The mortgage adviser offered to reduce the fee by half, which the couple did not accept.

When FSCL started to look into it, the broker said he would waive it entirely.

FSCL said a mortgage adviser’s services were usually free because they were being paid by the bank.

“If the borrower repays the loan early the bank will recover, or ‘clawback’, some of the money the bank paid to the mortgage adviser, effectively depriving the mortgage adviser of some of their income. The mortgage adviser will then invoice the borrower to recover the money that they have lost.

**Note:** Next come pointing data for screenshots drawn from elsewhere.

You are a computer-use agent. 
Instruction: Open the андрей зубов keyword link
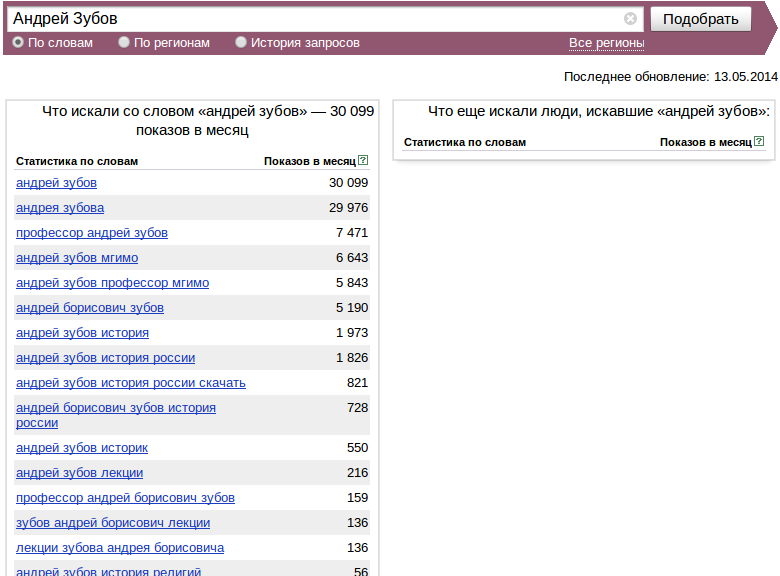56,183
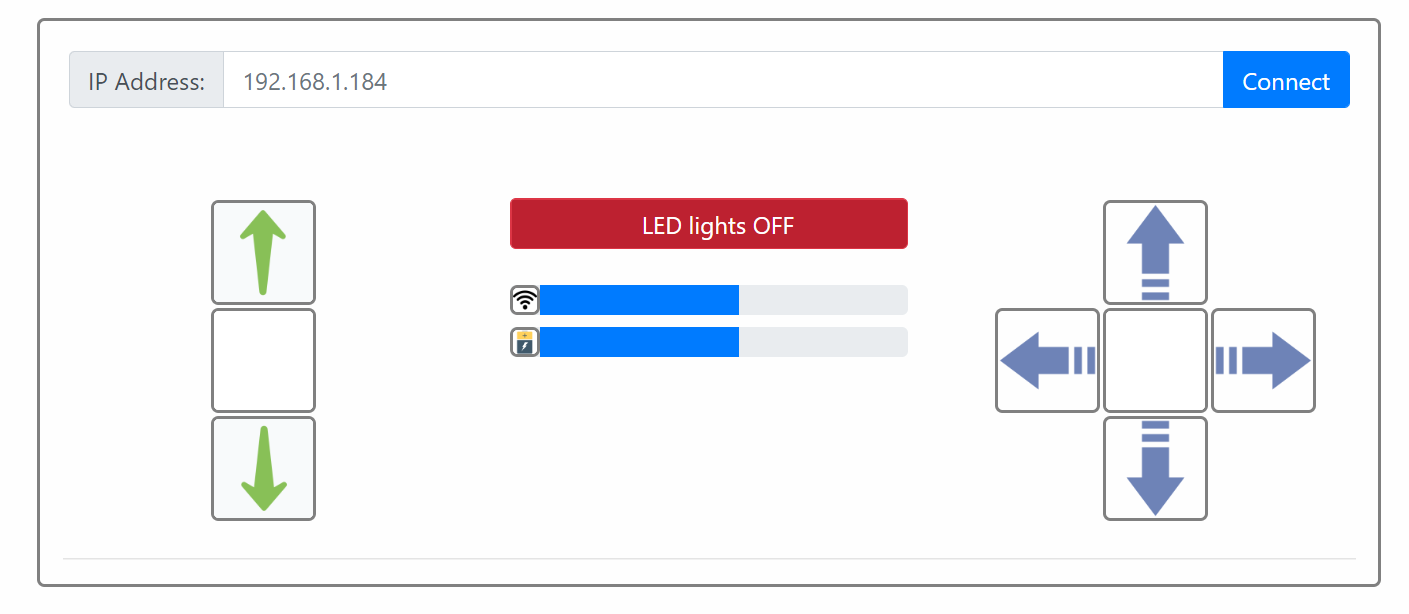Click the WiFi signal icon
Screen dimensions: 1409x614
[x=525, y=300]
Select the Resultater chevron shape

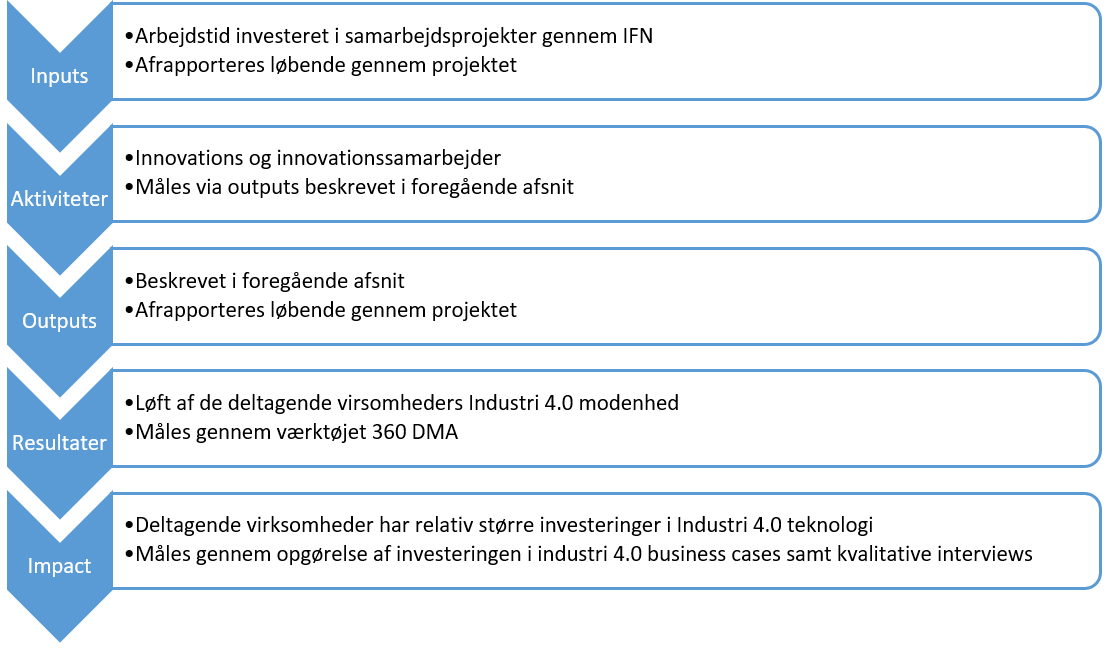tap(59, 443)
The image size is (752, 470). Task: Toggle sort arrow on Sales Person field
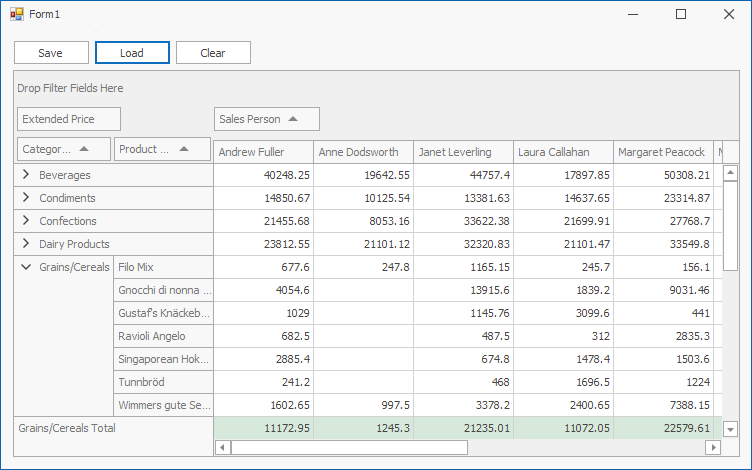coord(293,119)
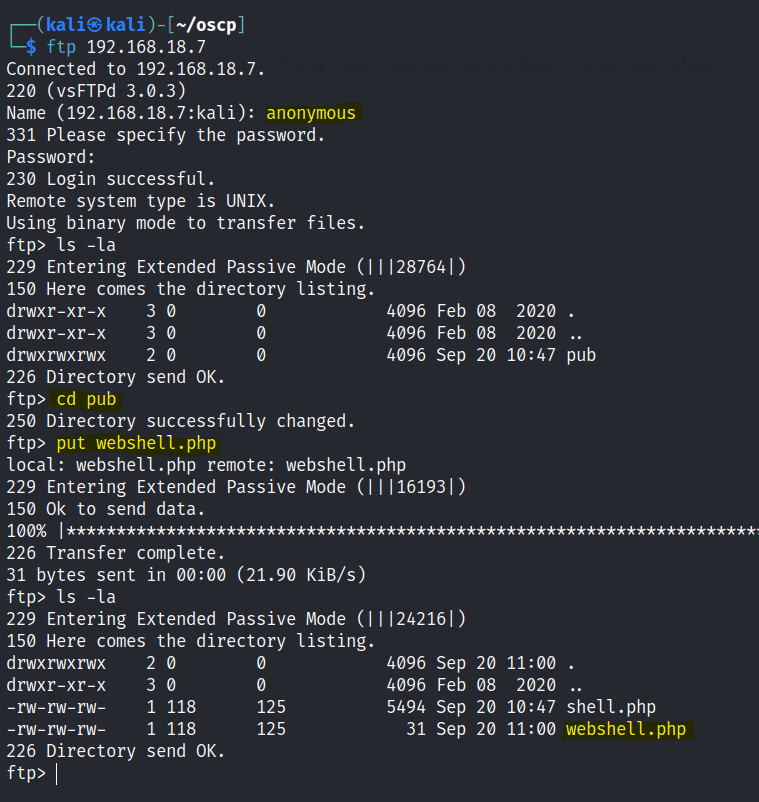Click the highlighted 'cd pub' command
Screen dimensions: 759x802
click(x=87, y=399)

Although the clawback fee is likely to be mentioned in the mortgage adviser’s contract with the borrower, many borrowers are completely unaware that the mortgage adviser might charge them a fee if the loan is repaid early and are shocked at the amount of the fee, often a few thousand dollars.”

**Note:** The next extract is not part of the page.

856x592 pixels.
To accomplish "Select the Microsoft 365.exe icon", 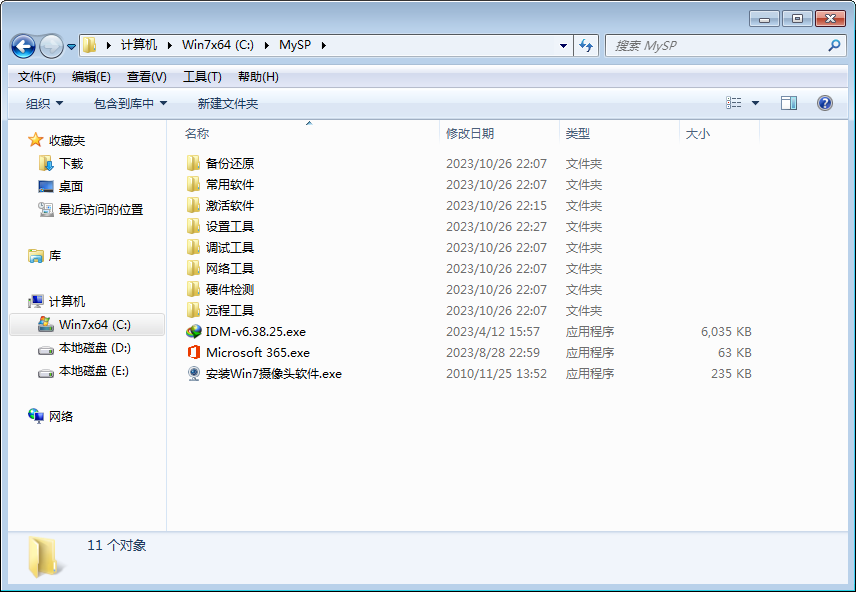I will coord(194,353).
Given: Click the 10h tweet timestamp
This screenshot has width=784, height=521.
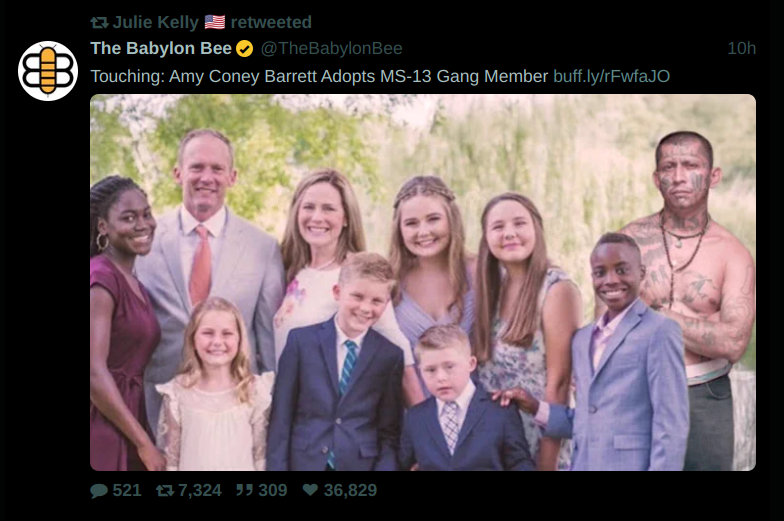Looking at the screenshot, I should (x=741, y=48).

FSCL said there was a 15% increase in the number of complaints it received in the 2022 financial year, up 15% compared to a year earlier, to 1077.

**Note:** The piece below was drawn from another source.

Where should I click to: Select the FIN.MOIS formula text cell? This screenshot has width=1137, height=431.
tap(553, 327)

Of the 214 cases formally investigated, the largest proportion of complaints were about consumer credit products at 29%, followed by mortgage loans at 10% and credit cards at 9%.

“The increase in complaints is reflective of the challenges in the wider economic environment,” said chief executive Susan Taylor.

She said history had shown with the global financial crisis in 2008, an economic downturn inevitably means an increase in complaints.

“At times of economic turbulence with consumers facing increasing pressures and rising costs, maintaining consumer confidence in the financial markets is more important than ever.”